South Kivu Province: Better Sanitation Infrastructures for the Population

Project completed
New paediatrics unit
New paediatrics unit © SDC DEZA

Following the years of civil war, and in a security situation which remains delicate, sanitation facilities are improving in South Kivu, in eastern Congo. A total of 37 health centres have been rehabilitated and equipped and two hospitals now have new paediatrics units. The hospitals and health centres are supplied with medicines through a distribution network.

Country/region Topic Period Budget
Democratic Republic Congo
South Kivu Province
Vocational training
Primary health care
Health systems strengthening
Reproductive health & rights
Vocational training
01.09.2010 - 31.01.2015
CHF  11’395’000

The years of civil war (1994 to 2002) ravaged the infrastructure and economy of South Kivu Province which is in the east of the Democratic Republic of Congo (DRC).

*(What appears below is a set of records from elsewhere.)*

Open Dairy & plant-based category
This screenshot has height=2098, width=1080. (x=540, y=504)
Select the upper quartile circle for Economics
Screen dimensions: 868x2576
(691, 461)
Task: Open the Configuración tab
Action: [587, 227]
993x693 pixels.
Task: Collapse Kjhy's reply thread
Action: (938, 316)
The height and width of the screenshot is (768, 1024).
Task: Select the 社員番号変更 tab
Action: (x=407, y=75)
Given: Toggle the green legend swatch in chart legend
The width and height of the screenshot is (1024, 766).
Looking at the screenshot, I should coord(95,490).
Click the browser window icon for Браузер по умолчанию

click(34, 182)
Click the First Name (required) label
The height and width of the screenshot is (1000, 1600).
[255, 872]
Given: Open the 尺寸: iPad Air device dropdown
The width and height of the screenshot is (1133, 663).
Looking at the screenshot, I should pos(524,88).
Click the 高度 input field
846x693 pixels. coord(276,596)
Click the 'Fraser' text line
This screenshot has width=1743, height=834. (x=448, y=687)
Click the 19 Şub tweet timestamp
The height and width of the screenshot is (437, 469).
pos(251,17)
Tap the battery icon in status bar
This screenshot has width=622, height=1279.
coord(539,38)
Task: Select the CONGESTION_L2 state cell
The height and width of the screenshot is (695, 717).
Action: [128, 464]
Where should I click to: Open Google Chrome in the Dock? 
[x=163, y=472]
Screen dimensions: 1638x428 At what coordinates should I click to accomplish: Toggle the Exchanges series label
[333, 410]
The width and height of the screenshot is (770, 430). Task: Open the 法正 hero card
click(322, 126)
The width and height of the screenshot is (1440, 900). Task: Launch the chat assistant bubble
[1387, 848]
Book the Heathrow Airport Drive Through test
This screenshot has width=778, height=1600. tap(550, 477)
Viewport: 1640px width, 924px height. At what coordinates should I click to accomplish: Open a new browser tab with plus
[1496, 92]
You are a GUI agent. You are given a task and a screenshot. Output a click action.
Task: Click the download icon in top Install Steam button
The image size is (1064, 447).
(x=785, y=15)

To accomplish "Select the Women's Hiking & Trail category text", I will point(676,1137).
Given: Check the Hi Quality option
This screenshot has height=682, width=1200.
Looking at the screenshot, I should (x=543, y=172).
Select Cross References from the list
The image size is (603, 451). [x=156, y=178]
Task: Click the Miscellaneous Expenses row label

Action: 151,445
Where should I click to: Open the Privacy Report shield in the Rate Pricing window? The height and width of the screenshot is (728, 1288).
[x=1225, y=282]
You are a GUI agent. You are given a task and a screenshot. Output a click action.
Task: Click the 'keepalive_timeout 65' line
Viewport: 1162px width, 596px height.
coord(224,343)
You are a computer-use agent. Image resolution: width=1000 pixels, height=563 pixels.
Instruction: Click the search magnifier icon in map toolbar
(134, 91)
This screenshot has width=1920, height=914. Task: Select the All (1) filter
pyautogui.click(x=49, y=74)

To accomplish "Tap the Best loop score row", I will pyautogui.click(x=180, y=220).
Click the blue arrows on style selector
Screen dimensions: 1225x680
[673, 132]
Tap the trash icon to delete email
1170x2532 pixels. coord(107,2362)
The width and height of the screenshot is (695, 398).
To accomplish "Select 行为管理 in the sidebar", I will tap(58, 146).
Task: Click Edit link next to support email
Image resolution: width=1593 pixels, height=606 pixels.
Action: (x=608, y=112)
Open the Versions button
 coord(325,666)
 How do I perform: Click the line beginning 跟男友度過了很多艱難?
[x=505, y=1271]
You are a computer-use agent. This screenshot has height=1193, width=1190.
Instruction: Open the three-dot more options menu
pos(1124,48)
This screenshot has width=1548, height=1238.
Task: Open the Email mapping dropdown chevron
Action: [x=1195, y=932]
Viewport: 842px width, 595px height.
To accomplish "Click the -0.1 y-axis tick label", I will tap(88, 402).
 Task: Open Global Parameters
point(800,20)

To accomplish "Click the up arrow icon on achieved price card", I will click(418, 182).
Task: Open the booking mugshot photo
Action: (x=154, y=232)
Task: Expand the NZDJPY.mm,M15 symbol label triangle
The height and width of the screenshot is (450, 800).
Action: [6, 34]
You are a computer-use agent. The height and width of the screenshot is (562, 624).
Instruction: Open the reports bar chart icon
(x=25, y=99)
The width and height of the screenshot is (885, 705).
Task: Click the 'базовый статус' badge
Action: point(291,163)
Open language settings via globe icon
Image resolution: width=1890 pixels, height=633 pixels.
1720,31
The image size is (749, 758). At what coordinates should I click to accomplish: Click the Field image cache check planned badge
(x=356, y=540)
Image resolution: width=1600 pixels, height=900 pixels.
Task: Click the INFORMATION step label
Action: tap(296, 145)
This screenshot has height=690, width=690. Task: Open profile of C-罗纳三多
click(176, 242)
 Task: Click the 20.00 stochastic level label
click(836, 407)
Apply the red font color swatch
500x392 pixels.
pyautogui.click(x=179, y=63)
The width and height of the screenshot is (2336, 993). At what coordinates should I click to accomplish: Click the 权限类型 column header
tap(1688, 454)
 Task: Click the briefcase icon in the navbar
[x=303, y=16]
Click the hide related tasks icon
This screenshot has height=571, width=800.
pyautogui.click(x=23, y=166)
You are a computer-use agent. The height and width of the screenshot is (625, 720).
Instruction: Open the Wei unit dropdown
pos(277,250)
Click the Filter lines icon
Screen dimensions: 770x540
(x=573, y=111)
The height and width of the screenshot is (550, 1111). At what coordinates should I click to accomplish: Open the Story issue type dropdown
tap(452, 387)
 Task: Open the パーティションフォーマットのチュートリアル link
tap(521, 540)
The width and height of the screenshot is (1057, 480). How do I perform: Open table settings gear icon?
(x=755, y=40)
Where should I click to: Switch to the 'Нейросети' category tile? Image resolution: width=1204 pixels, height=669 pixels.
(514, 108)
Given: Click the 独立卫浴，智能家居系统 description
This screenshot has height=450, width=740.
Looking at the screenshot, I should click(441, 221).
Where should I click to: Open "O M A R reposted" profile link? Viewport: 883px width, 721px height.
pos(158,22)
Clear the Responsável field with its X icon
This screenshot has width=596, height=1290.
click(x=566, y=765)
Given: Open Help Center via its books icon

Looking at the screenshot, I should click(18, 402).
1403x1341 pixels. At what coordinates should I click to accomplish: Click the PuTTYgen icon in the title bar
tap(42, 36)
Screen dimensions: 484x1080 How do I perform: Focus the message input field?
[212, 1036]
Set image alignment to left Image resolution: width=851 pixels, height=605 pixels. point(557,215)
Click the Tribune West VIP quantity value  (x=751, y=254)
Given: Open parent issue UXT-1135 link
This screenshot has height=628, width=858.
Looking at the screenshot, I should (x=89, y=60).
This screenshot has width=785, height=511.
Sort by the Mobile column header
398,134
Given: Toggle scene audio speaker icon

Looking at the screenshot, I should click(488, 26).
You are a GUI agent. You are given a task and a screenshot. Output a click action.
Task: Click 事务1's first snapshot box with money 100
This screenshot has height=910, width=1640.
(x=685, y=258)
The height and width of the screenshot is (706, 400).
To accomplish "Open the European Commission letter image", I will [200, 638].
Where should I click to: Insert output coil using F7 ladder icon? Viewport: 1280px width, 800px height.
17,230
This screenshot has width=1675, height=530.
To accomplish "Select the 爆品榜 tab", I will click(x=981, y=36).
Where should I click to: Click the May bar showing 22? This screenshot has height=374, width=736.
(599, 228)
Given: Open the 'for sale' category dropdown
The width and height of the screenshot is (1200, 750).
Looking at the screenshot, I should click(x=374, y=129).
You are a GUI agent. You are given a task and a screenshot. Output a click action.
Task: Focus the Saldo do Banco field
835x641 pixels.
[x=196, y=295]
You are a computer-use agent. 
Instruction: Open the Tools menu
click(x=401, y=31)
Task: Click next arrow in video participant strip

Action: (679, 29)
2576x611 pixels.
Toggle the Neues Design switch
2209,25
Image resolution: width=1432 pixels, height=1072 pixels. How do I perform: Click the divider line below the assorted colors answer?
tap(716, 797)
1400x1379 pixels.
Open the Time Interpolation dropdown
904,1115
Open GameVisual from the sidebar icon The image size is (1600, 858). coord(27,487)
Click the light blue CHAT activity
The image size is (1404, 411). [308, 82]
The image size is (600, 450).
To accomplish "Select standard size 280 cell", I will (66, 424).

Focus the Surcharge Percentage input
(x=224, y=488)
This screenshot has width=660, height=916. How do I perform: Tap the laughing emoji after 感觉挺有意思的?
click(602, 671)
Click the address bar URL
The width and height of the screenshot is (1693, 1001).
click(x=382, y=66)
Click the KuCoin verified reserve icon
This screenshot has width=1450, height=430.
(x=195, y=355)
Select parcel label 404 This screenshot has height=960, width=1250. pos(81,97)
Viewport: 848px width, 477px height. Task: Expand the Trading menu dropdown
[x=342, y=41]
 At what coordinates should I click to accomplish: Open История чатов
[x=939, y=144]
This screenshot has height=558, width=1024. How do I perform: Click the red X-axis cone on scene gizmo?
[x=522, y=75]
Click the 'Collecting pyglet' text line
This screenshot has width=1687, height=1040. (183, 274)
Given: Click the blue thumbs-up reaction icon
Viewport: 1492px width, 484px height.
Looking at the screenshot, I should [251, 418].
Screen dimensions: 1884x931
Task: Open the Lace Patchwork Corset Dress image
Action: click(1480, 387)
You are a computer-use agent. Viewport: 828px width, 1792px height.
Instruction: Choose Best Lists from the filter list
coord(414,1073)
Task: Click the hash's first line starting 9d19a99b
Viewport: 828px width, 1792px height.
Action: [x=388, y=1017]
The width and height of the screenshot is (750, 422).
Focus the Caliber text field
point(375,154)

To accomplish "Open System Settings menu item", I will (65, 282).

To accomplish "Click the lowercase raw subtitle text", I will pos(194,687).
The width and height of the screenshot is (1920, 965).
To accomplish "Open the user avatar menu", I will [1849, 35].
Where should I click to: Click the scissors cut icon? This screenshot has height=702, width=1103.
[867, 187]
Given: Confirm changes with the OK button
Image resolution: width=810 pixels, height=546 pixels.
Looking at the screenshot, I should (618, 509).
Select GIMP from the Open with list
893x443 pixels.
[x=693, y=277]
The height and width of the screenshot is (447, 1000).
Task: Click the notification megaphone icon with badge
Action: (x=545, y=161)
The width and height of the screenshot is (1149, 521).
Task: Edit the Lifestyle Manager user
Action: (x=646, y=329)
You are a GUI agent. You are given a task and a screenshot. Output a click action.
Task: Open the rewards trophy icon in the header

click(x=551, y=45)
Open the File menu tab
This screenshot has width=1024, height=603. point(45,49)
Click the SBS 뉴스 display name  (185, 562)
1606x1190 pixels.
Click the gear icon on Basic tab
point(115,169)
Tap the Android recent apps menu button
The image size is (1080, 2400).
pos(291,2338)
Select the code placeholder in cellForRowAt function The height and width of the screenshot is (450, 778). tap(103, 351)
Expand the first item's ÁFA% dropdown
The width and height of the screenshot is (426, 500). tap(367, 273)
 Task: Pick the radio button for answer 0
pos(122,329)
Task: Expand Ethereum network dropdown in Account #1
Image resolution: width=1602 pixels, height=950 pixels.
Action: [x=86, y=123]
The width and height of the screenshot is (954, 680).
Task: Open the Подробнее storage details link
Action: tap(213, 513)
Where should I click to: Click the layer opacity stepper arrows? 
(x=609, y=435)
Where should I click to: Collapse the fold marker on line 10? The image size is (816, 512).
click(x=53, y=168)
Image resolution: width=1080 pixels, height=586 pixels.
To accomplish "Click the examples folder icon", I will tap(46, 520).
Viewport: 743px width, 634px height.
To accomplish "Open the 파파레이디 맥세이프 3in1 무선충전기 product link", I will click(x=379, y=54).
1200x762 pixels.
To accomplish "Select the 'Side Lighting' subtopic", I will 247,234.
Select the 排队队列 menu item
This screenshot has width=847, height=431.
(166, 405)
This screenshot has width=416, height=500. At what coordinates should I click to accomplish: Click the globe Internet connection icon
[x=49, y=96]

The security situation remains extremely delicate and the population still lives in precarious conditions. Sanitation conditions are difficult; the infrastructure of South Kivu is in great need of equipment and rehabilitation.

Switzerland, which is committed to working for peace in the Great Lakes region, has, since 2009, supported a programme for the rehabilitation and development of the public health system in South Kivu Province. This programme targets in particular the most vulnerable groups of the population such as women (pregnant women, female victims of acts of sexual aggression), children and the young. The project initially concentrated on the two zones of Uvira and Ruzizi before extending to the Province’s other regions.

New Paediatrics Units

Three health centres have already been rehabilitated and equipped in South Kivu. The two referral hospitals of Uvira and Sangé have each been fitted out with a new paediatrics unit. Thanks to these new infrastructures and the renovation of operating theatres and delivery rooms, their patient capacities have increased. Compared to 2010 the number of births assisted by medical staff has increased considerably, reaching over 90% at Uvira Hospital. The purchase of a generator and an ambulance also assures better patient admissions and access to care. Over 50% of the population is now less than 30 minutes away from a health service facility.

The population does not have easy access to medicines. The programme has put in place a distribution network to supply medicines. Today this new system distributes medicines to the two hospitals of Uvira and Sangé and the 37 health centres across the two intervention zones.

Promotion of Health for the Young

The population, including the young, has been weakened by the conflicts. The programme supports the creation of ‘health zones’ specifically designed for young people. These are places where adolescents and young adults of both sexes can meet for information awareness activities and where they have easier access to information. The facilitators work with the young people to encourage and help them to adopt healthier habits (personal hygiene practices, etc.). They broach subjects such as sexual and reproductive health. These zones give young people a place to talk; other associations are welcomed e.g. women’s groups, to discuss topics associated with equality between women and men, citizenship, etc. The zones are well frequented; the Uvira centre welcomes on average 60 young girls and boys every day. The facilitators also attend external activities organised in the various districts.

Complementary Partners of Quality

This region still faces major challenges. Since 2012 the SDC programme has been extended to cover a larger geographic area (8 intervention zones) and now benefits a population of about 2 million. The SDC’s primary partner in this programme, the Swiss Tropical and Public Health Institute (Swiss TPH) has been joined by NGO Malteser International (MI). These two extremely experienced institutions, contribute invaluable complementary expertise. On an institutional level, the SDC works closely with the local, provincial sanitation authorities.

The SDC supports two other health programmes in the Great Lakes region, in Rwanda and Burundi. It aims to encourage synergies and exchanges between the partners in these various programmes through sharing their experiences.